◆ Brief ◆
Work out how many lines below hold the string "computer" and state only that figure.

(Dataset entries)
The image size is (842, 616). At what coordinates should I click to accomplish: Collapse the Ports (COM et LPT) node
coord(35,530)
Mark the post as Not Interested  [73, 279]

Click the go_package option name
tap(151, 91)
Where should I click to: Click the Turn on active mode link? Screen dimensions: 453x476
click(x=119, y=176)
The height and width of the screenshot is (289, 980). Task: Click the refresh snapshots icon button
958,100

--

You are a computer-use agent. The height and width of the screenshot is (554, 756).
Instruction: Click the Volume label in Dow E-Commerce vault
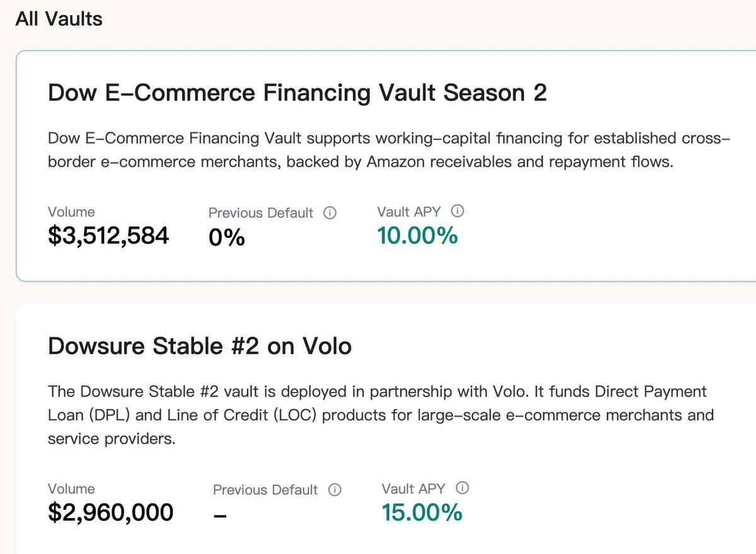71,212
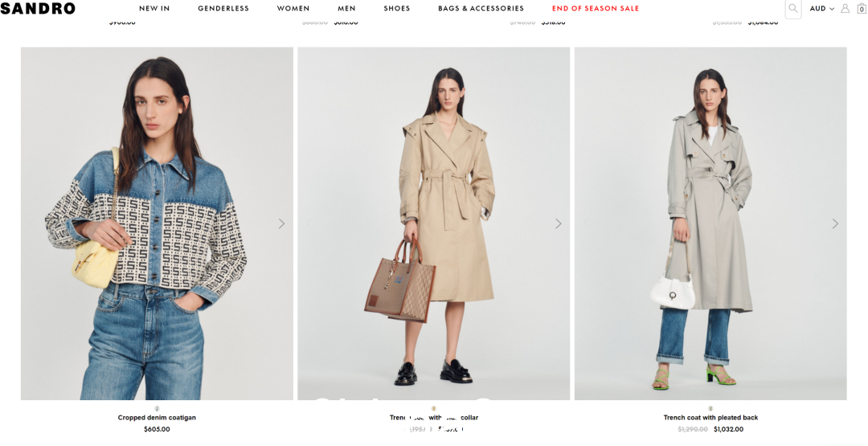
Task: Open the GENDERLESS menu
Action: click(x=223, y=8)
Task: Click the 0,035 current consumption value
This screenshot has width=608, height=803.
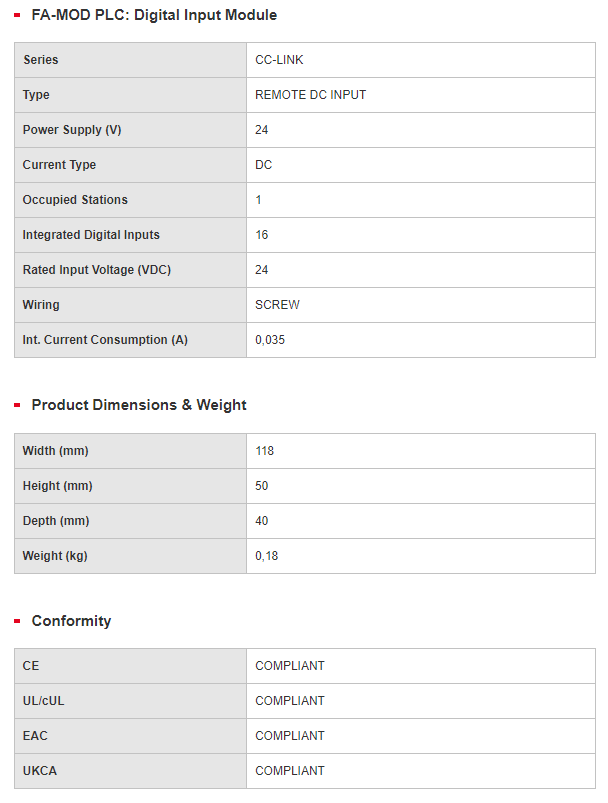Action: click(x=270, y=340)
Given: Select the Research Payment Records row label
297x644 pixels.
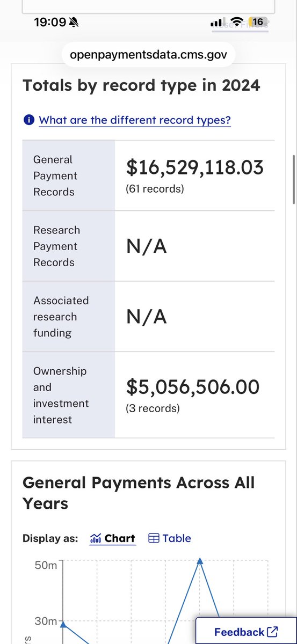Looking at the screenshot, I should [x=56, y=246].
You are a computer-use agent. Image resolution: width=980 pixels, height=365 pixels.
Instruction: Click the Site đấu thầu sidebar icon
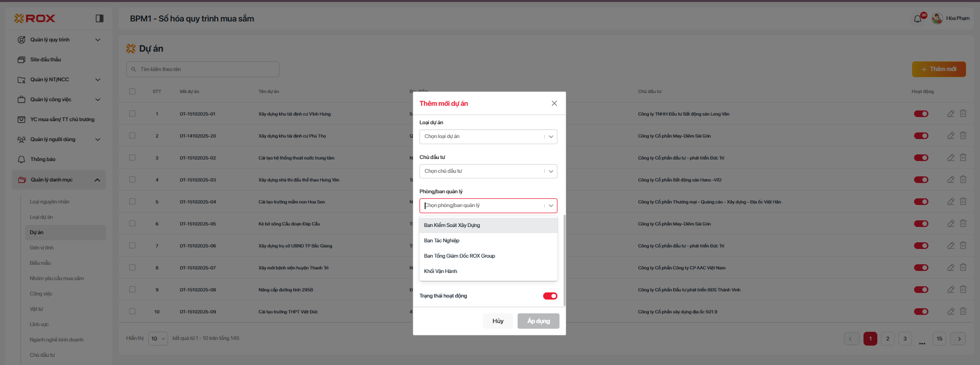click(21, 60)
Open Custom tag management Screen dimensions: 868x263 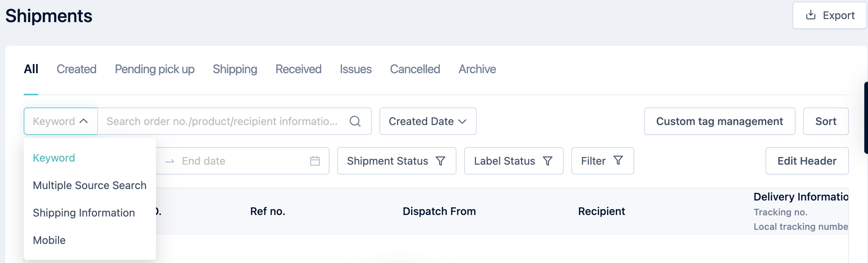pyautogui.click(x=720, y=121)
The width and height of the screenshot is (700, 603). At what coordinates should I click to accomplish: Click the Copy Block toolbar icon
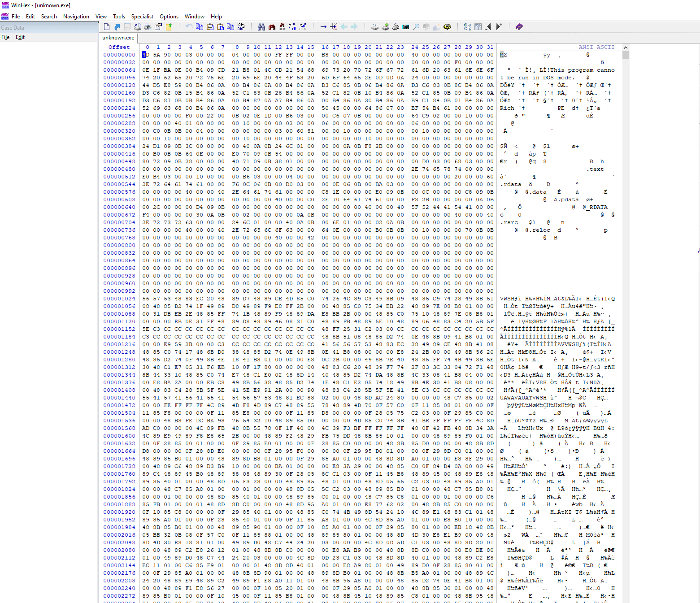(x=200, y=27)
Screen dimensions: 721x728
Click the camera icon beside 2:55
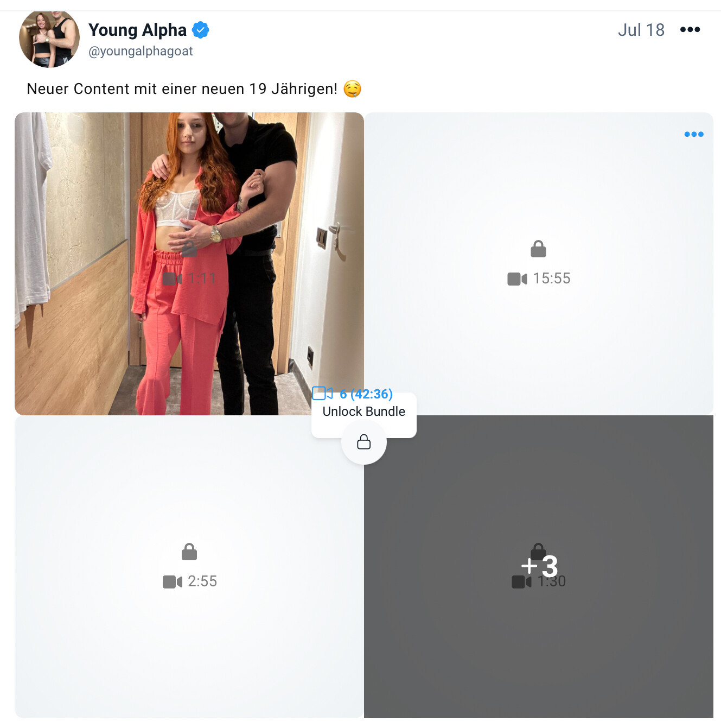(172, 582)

◆ Reply ◆
2